Sometimes we can get caught up in the stories we tell ourselves. Even when we want to let them go, it can be extremely difficult to do so. For years, I had a story on loop in my head about all the difficult things that had happened in my life. Major challenges of each decade of my adulthood. It usually started with being diagnosed with cancer when I was 28 and went from there. I would focus on the troubles I’ve faced, the perceived unfairness of it all. The loop would play; I would feel sad and sorry for myself. I’m not trying to downplay the difficult times that I’ve faced or that anyone else has had to contend with in their lives, but how can we acknowledge these difficult, even traumatic and terrible, events and circumstances in our lives but not spiral into despair? How can we hold space for what we have experienced, how it has shaped us, but not let that be all that we are? How can we make space for joy, connection, wonder, and whimsey while acknowledging the grief, pain, and hardship that human existence involves?
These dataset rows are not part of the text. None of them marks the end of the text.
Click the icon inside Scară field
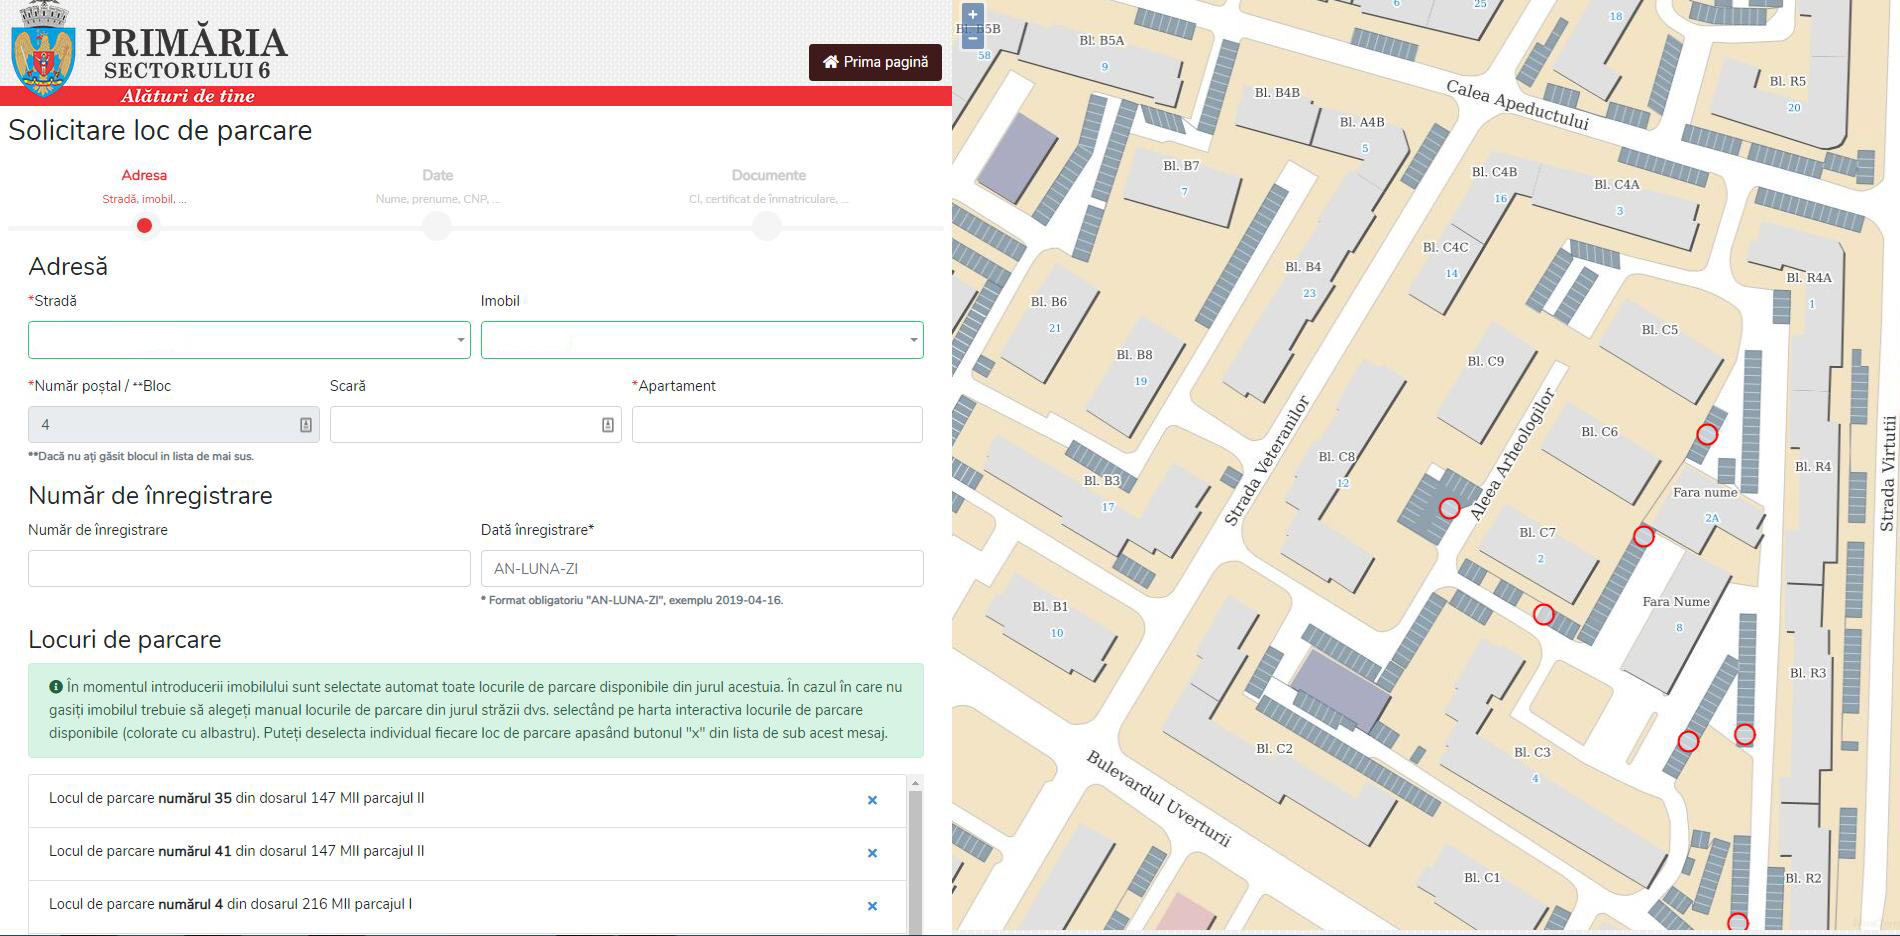This screenshot has width=1900, height=936. (x=607, y=425)
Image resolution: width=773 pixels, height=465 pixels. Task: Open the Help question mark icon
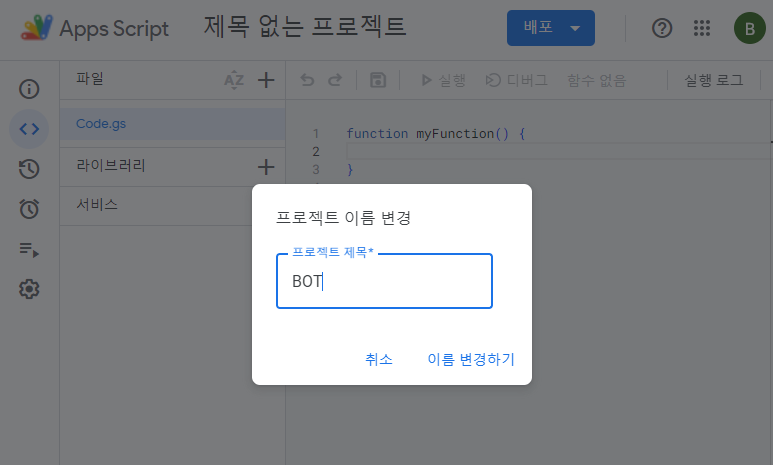click(x=662, y=28)
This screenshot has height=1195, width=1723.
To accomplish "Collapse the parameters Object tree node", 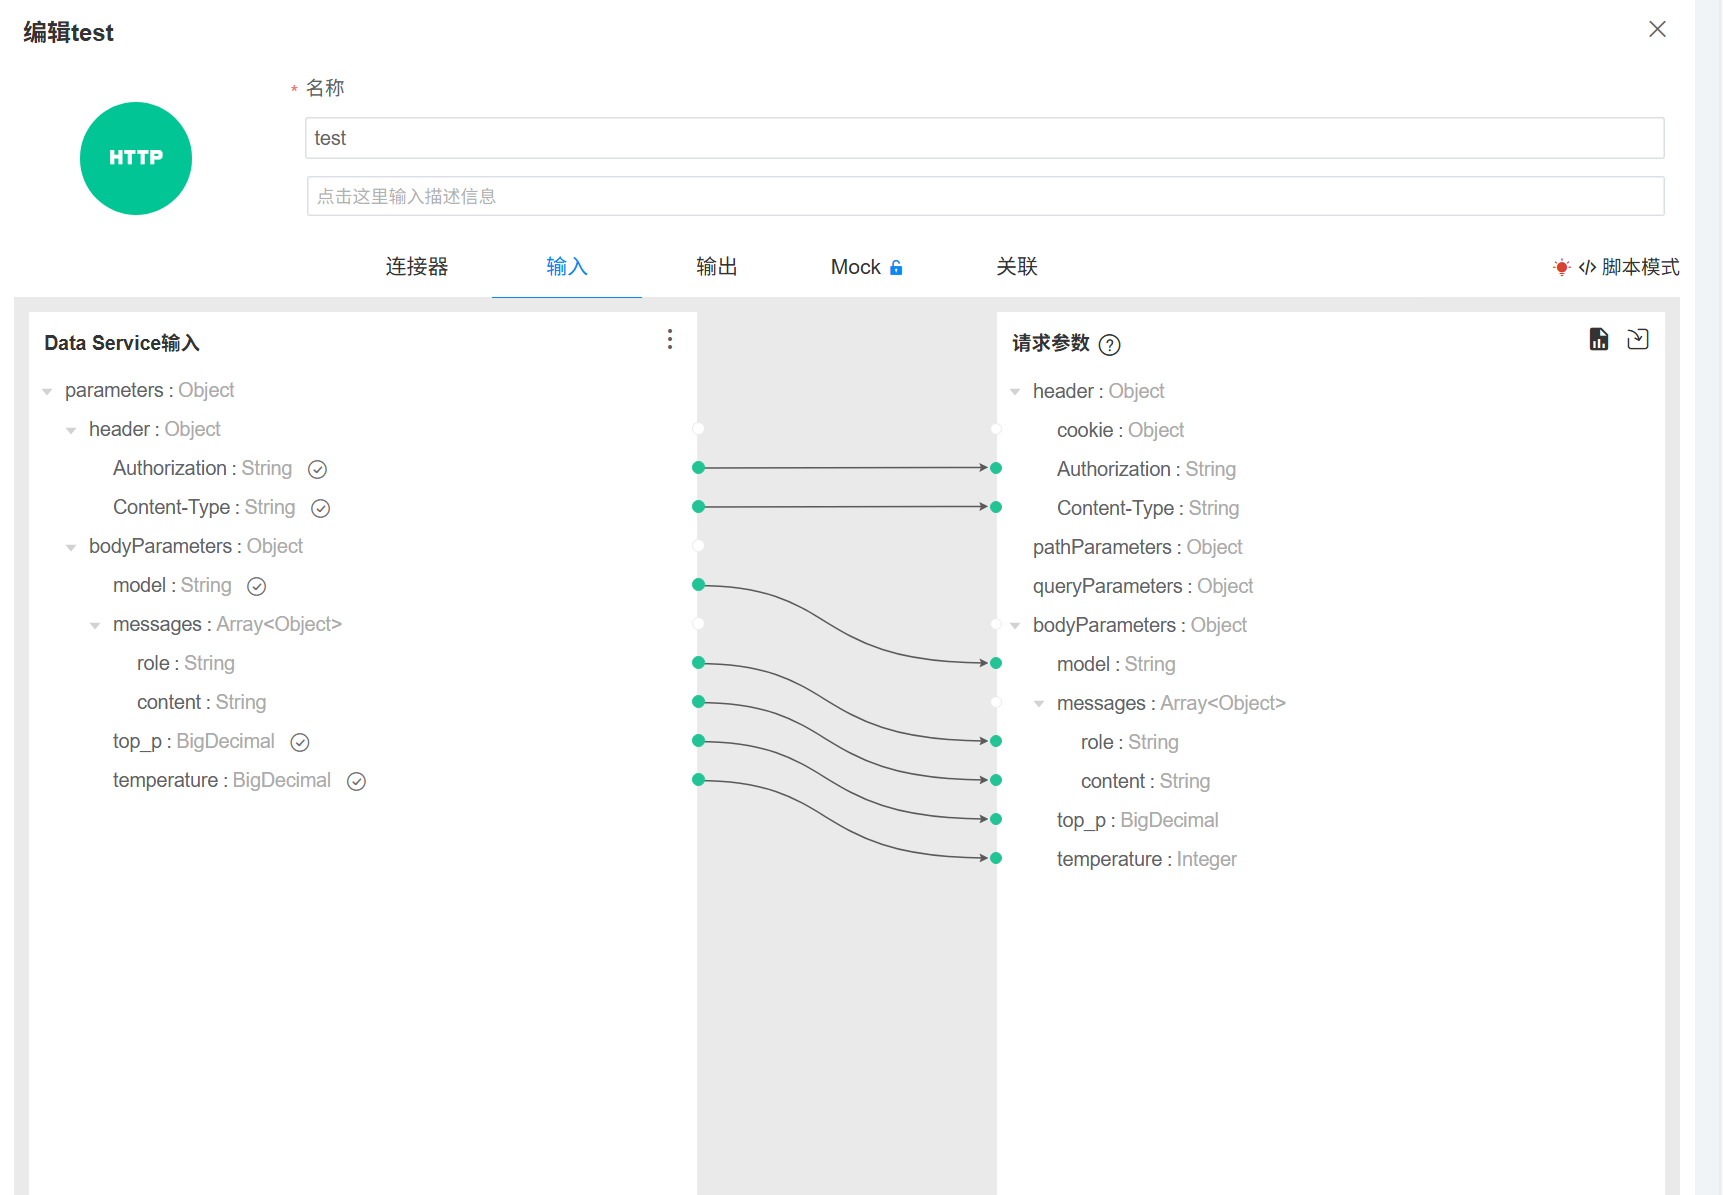I will (47, 391).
One impactful teaching was when I was talking with my therapist about my grief. She helped me to imagine that I had a physical sphere of grief. When we are in the depth of grieving, that bubble of grief may be all there is. We are inside the grief bubble. As we move forward, the size of our grief doesn’t necessarily get any smaller, but outside of that grief we begin to build layers of hope, happiness, love... We expand, allowing ourselves to hold all these feelings and emotions simultaneously.

Dance helped me to step out of the loop of focusing on the hardships that life has brought my way and to build those beautiful layers. I don’t diminish my experiences, bury them, or pretend they didn’t happen, but I no longer replay them again and again in my mind. I acknowledge them along with the pain, grief, and loss that went along with everything I have been through, but simultaneously I am able to feel into those other layers, experiencing my grief wrapped in love, joy, awe, and light. The dance floor provides a space to tell old stories, maybe telling them for the last time before they transform into something new. It allows us to acknowledge our pain, express our anger, frustration, and fear and then unfurl, making space for something luminous, bigger, and infinitely more delightful than we thought possible when we were in the depths of our pain. We can invite in what we want more of in our lives, dancing it into existence.

Our bodies can be a key resource in our healing. Dance can provide a doorway and a path towards repair and wholeness. Movement is truly medicine.